Work required
Work out how many lines in the data hold the word "height", and reply with that number only.

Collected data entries
--- START ---
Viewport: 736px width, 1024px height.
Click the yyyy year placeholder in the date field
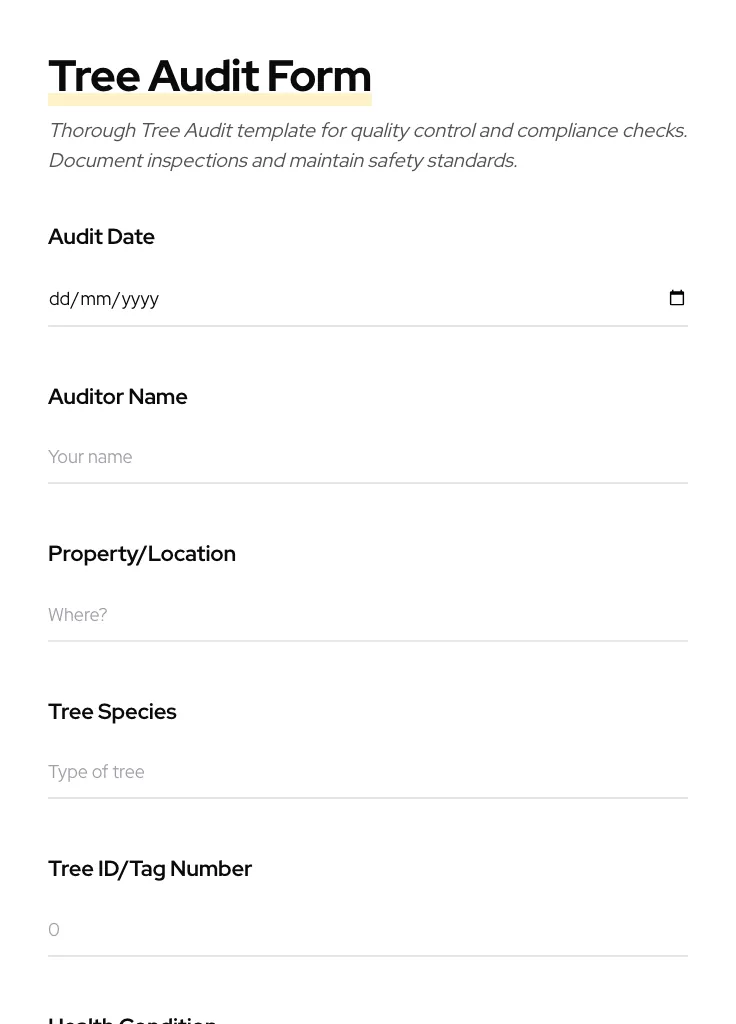[139, 298]
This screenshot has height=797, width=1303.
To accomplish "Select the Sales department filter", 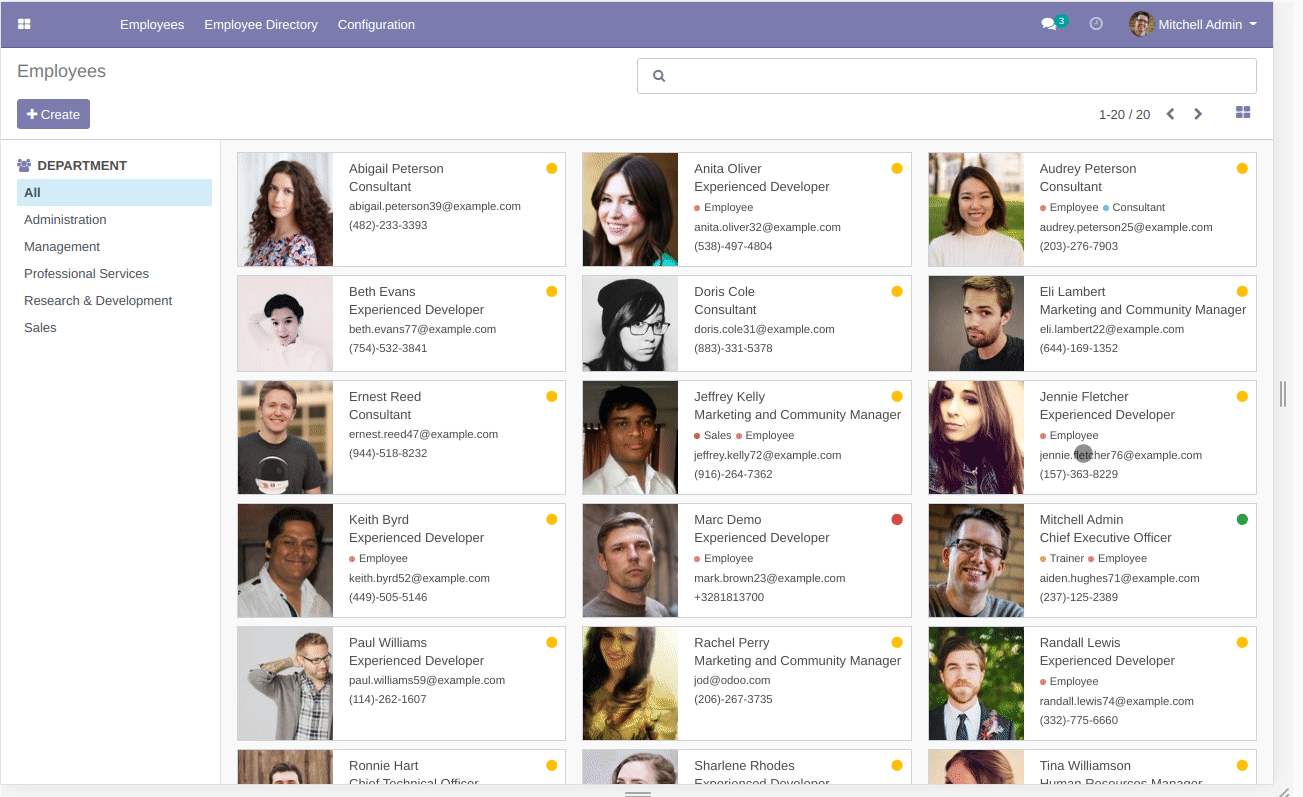I will pos(40,327).
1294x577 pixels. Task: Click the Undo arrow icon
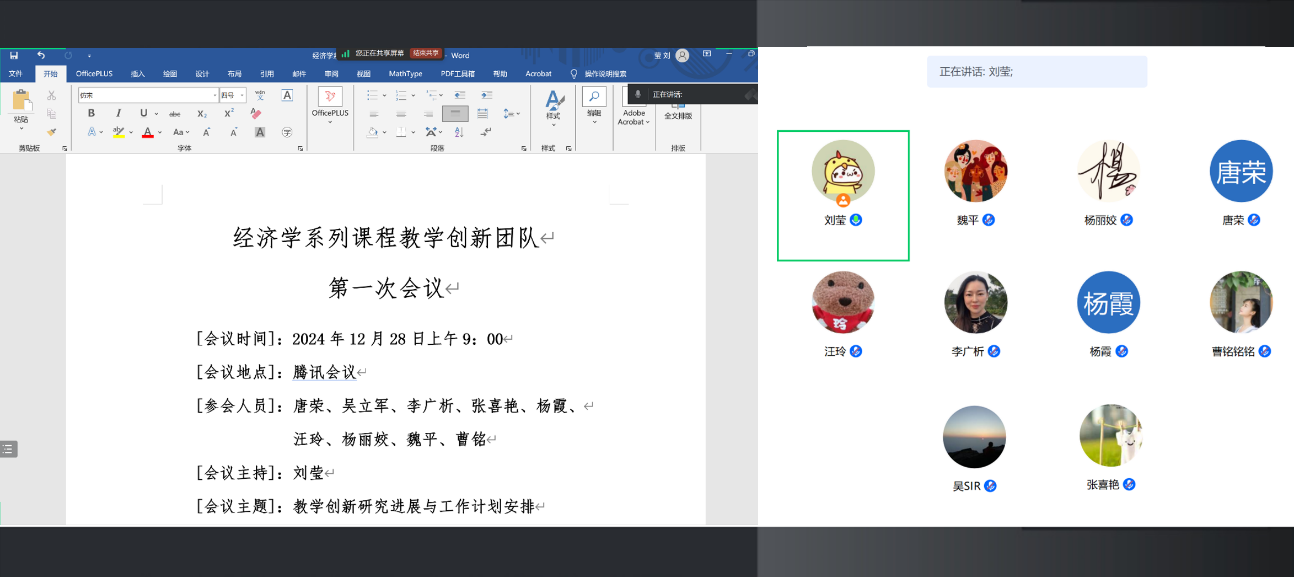tap(41, 55)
--- END ---
Response to this task
2